Extrait ▸
================
Nous nous trouvons devant le monstre problématique le plus dévorant de l´histoire humaine, et sans employer tous les moyens intellectuels et rationnels pour le vaincre ou l´acculer à accepter notre liberté et notre réalisation ; c´est à peine si on ne peut pas dire qu´on veut traverser l´atlantique en pirogue ! Non, il ne s´agit ni de pleurer, ni même de faire des accusations à ceux qui, dans leur délinquance, nous en font voire des vertes et des pas mûres. Gratuitement. En parlant faussement d´amour envers nous, ou en s´octroyant des meilleures intentions à notre endroit. N´avons-nous pas encore compris que la liberté des autres restait celle des autres tant qu´elle que reconnaissait pas la légitimité de la nôtre ?
================
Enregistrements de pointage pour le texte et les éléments
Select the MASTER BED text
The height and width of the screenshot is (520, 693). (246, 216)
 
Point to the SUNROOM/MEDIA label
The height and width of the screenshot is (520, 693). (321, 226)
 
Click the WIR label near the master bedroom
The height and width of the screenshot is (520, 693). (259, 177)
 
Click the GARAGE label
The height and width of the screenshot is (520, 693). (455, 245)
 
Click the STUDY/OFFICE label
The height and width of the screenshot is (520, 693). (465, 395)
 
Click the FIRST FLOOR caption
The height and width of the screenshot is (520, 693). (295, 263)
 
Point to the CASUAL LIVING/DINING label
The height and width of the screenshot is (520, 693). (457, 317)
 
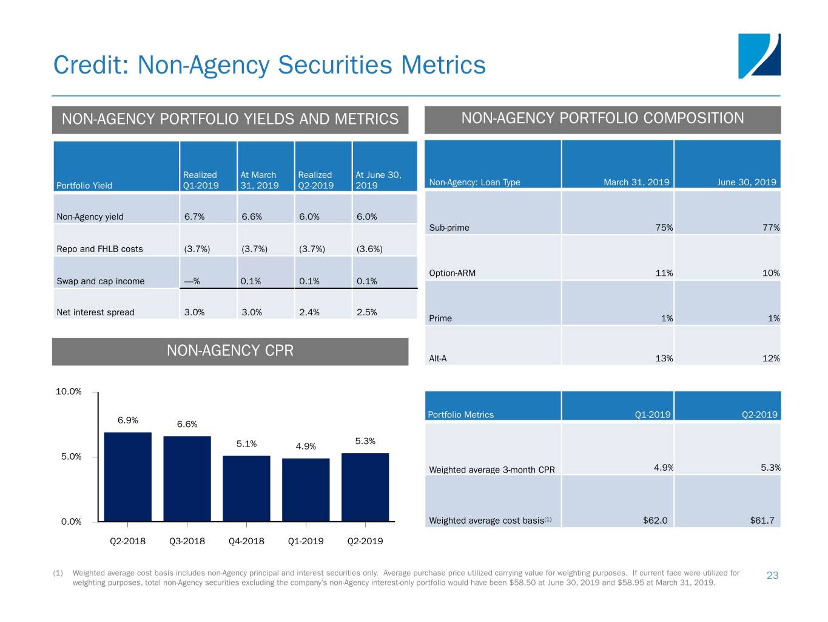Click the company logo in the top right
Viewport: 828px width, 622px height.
================
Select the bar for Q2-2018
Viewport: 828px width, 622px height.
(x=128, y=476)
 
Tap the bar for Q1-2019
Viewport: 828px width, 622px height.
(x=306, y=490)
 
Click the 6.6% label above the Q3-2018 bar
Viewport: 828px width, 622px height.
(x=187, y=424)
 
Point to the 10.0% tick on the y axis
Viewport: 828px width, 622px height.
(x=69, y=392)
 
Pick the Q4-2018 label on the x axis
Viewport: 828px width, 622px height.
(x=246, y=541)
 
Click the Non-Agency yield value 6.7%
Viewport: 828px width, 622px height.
================
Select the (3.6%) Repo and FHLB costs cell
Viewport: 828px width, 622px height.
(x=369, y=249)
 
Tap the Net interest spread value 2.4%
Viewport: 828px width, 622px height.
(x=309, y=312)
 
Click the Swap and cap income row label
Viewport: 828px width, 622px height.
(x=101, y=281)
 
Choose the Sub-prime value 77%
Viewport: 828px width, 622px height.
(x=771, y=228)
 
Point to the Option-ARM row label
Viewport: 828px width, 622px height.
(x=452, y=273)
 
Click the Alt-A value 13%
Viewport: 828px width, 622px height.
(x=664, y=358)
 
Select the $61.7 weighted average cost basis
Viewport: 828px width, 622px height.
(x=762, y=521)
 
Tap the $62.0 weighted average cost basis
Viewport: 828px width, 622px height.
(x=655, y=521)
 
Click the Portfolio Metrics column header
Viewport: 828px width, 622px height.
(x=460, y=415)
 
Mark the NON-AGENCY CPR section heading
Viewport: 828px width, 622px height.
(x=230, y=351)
================
Consigne ▸ Rédigez la suite de l'extrait sur la liberté, en partant de sa dernière phrase. Les enregistrements forment un matériau indépendant de l'extrait sur la liberté.

Résultat attendu ▸
Non, il ne s´agit pas seulement de pleurer ; il s´agit plutôt de nous débarrasser de cet infantilisme rationnel qui nous a toujours empêché de voir la réalité telle qu´elle est. Ce qui a embué notre imaginaire et l´a déformé. Parce qu´à mon avis, nous ne manquons ni des moyens intellectuels, ni de clarté politique pour faire valoir nos intérêt et les défendre. Mais si nous nous refusons, par obscurantisme ou par illumination à ne pas garder les pieds sur terre et mettre résolument un pas après l´autre en direction de nos ambitions ; comment diable y parviendrons-nous, en pleurant, peut-être ? C´est pourquoi je conseille à tous ceux qui aiment l´Afrique en pleurant ou pas, de conforter d´abord leur sens et leur contenu de liberté et de réalisation. Peut-être sauront-ils s´ils sont africains ou pas ; parce que la peau, la langue ou les larmes ne suffisent plus. Etre africain signifie prendre ce combat à bras le corps, se battre avec tout son âme et avec ses meilleures forces mentales, intellectuelles, physiques au service de son idéal de liberté afin qu´en récompense, d´ avoir le droit de mériter une liberté de la plus pure et de la plus sévère beauté : celle d´un africain libre, indépendant et souverain.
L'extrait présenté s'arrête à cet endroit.